Cascote Juárez: se fue de las pistas terrenales una leyenda del automovilismo local

Este sábado se transformó en un día gris para el automovilismo sanjuanino con una noticia que conmueve al mundo del deporte local, el fallecimiento de Carlos «Cascote» Juárez. El hombre que brilló en las décadas del ’60 y el ’70, quien además era un reconocido empresario transportista de la provincia, dejó de existir durante la madrugada, a los 70 años.

Las crónicas del archivo de este Diario, cuentan que «Cascote» comenzó a correr en esas competencias tipo cuadreras que organizaba en los ’60 la ASV con autos estándar.

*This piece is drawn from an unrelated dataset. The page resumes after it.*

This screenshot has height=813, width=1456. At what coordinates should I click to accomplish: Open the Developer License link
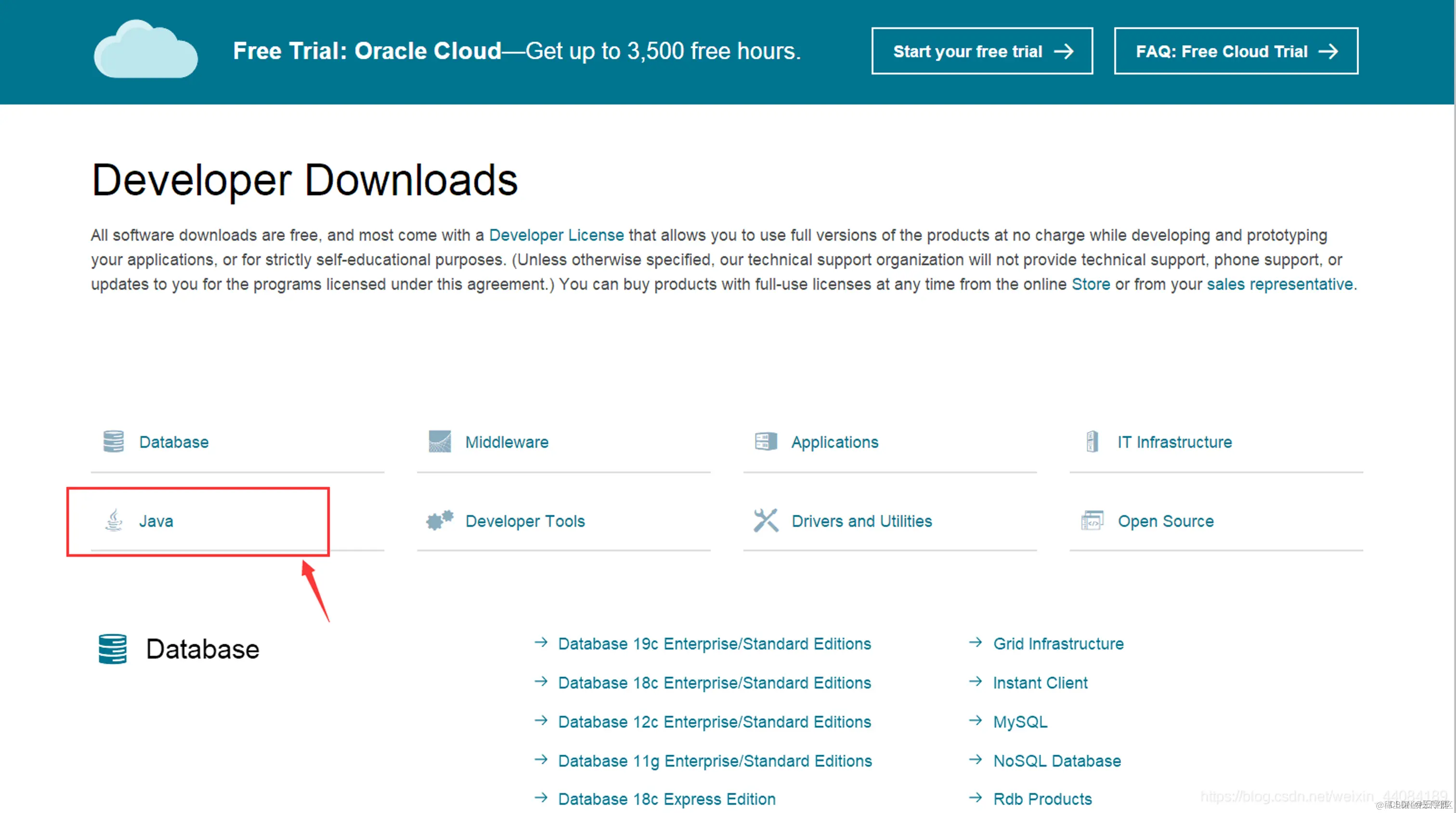click(x=556, y=235)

Fue a fines de la década cuando debutó con el Ford Taunus de la familia.

Su pasión por el automovilismo aumentó rápidamente y lo llevó a correr en el mítico El Zonda y al poco tiempo su padre le regaló una coupé Fiat 1500 e inició su incursión en el Zonal Cuyano.

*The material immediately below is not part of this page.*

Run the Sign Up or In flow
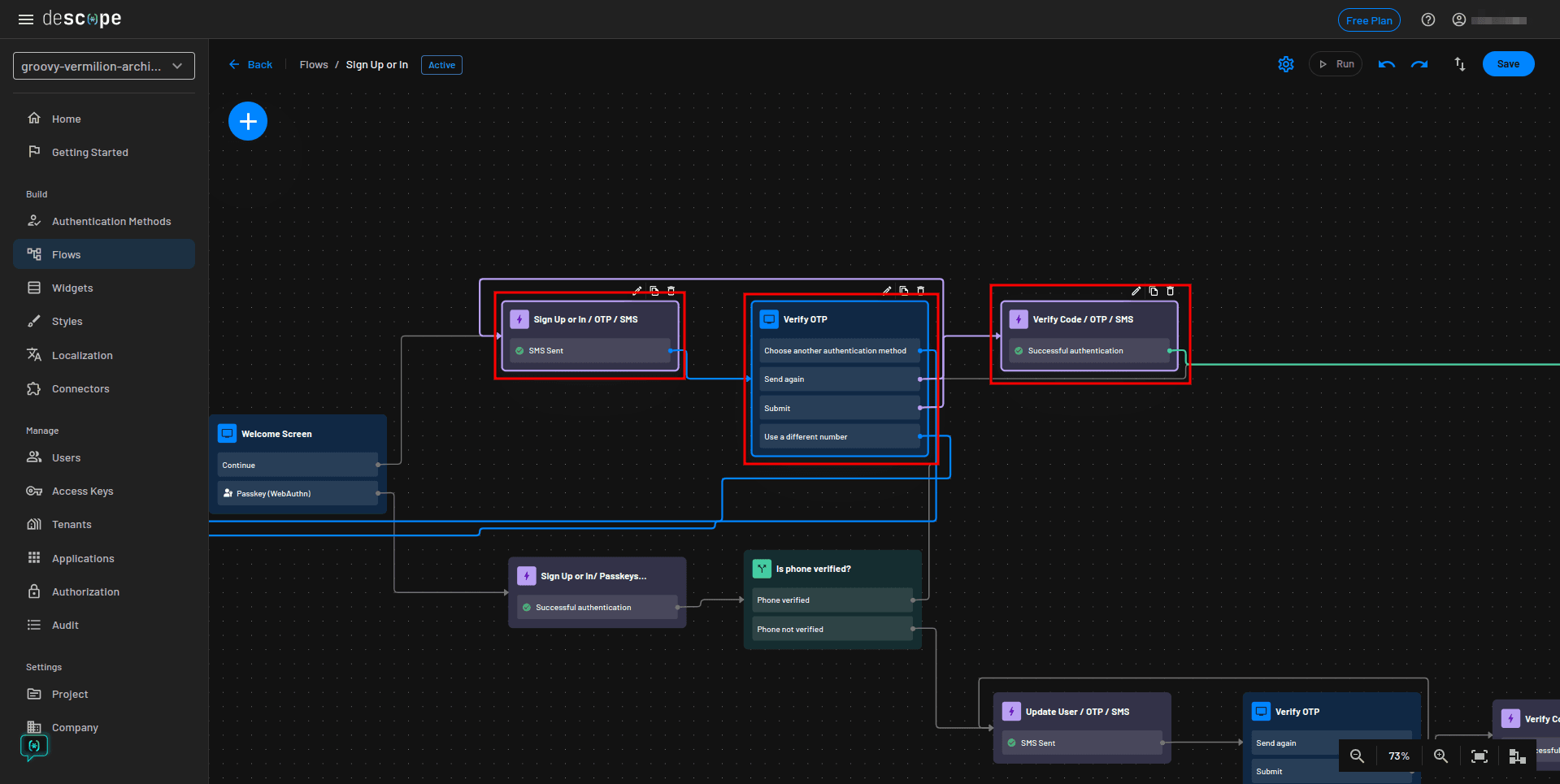Viewport: 1560px width, 784px height. pyautogui.click(x=1336, y=63)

Con este auto salió campeón dos veces y la competencia regional le empezaba a quedar chica, así que inició los preparativos para competir a nivel nacional. Lo hizo en la categoría Anexo Jota, el 27 de diciembre de 1969, en las 25 Horas de Buenos Aires. Al año siguiente ganó su primera carrera a nivel nacional.

Mientras, le apareció la oportunidad de correr en otra categoría, el Grupo 2, con un Fiat 1600 del equipo oficial. El auto y su inmensa capacidad lo llevaron a festejar el campeonato en 1972, mechado con triunfos en Chile.

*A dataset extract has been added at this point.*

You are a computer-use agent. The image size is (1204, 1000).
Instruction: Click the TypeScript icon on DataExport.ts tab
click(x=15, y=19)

Cuando desapareció el Grupo 2 nació el Turismo Nacional y Cascote se sumó nuevamente al equipo oficial Fiat. En los años siguientes terminó todos los campeonatos en el cuarto y quinto lugar, siempre siendo protagonista.

En 1975, la automotriz australiana se retiró de las pistas y Juárez junto a Sebastián Fernandino compraron sus dos autos para formar su equipo. En una recordada campaña, Fernandino salió campeón y «Cascote» subcampeón. 

En Turismo Nacional, siguió hasta 1982, cuando se pasó al Campeonato Argentino de Pilotos, luego de que Juan María Traverso le vendiera su coupé Datsun. Cascote armó una equipo propio y corrió hasta 1986, cuando decidió retirarse y dedicarse de lleno a la empresa familiar de transporte y a su familia.

Pero sus carreras dejaron huella y con el paso de los años fue protagonista de gran cantidad de homenajes y recordatorios. Uno de ellos, ocurrido en 2005, le permitió incluso volver a subir a un auto como parte del evento Las Glorias del TC.